§ Task to carry out
Print all entries below exactly as they appear.

== Supplied material

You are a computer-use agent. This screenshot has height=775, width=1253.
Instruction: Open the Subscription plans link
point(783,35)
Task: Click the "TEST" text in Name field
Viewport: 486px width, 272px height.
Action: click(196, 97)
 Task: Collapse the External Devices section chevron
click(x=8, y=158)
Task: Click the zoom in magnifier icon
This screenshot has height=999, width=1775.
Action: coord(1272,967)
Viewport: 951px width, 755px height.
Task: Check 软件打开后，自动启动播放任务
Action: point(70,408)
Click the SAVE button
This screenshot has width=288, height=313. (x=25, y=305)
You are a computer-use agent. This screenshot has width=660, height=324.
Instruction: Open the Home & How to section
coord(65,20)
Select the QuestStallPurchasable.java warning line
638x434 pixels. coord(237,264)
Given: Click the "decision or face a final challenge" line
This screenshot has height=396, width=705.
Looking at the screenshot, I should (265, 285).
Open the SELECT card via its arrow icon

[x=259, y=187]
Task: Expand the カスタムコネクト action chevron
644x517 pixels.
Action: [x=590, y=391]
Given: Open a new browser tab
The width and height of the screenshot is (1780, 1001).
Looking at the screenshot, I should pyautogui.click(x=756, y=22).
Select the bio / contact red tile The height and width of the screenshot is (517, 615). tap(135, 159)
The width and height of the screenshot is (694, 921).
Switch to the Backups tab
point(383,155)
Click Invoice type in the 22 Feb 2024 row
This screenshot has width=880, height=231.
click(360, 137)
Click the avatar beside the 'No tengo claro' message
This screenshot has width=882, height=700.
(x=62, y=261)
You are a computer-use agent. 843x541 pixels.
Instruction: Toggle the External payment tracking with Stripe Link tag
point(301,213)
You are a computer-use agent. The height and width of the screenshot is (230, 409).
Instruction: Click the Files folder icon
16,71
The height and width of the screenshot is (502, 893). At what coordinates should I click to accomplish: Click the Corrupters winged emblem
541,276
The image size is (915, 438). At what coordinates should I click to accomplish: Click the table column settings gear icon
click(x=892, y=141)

====

§ Expected answer
You are a computer-use agent. This screenshot has height=775, width=1253.
Instruction: Open the Subscription plans link
point(783,35)
Task: Click the "TEST" text in Name field
Viewport: 486px width, 272px height.
Action: click(196, 97)
 Task: Collapse the External Devices section chevron
click(x=8, y=158)
Task: Click the zoom in magnifier icon
This screenshot has height=999, width=1775.
Action: coord(1272,967)
Viewport: 951px width, 755px height.
Task: Check 软件打开后，自动启动播放任务
Action: point(70,408)
Click the SAVE button
This screenshot has width=288, height=313. (x=25, y=305)
You are a computer-use agent. This screenshot has width=660, height=324.
Instruction: Open the Home & How to section
coord(65,20)
Select the QuestStallPurchasable.java warning line
638x434 pixels. coord(237,264)
Given: Click the "decision or face a final challenge" line
This screenshot has height=396, width=705.
Looking at the screenshot, I should (265, 285).
Open the SELECT card via its arrow icon

[x=259, y=187]
Task: Expand the カスタムコネクト action chevron
644x517 pixels.
Action: [x=590, y=391]
Given: Open a new browser tab
The width and height of the screenshot is (1780, 1001).
Looking at the screenshot, I should pyautogui.click(x=756, y=22).
Select the bio / contact red tile The height and width of the screenshot is (517, 615). tap(135, 159)
The width and height of the screenshot is (694, 921).
Switch to the Backups tab
point(383,155)
Click Invoice type in the 22 Feb 2024 row
This screenshot has width=880, height=231.
click(360, 137)
Click the avatar beside the 'No tengo claro' message
This screenshot has width=882, height=700.
(x=62, y=261)
You are a computer-use agent. 843x541 pixels.
Instruction: Toggle the External payment tracking with Stripe Link tag
point(301,213)
You are a computer-use agent. The height and width of the screenshot is (230, 409).
Instruction: Click the Files folder icon
16,71
The height and width of the screenshot is (502, 893). At what coordinates should I click to accomplish: Click the Corrupters winged emblem
541,276
The image size is (915, 438). At what coordinates should I click to accomplish: Click the table column settings gear icon
click(x=892, y=141)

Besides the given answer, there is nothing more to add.